## WHAT YOU WILL DO
Retype all of the lines below with no changes.

Data entries
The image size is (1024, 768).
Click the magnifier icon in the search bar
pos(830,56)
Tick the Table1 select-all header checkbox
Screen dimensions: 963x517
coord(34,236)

## FINAL ANSWER
The image size is (1024, 768).
Click the magnifier icon in the search bar
pos(830,56)
Tick the Table1 select-all header checkbox
Screen dimensions: 963x517
coord(34,236)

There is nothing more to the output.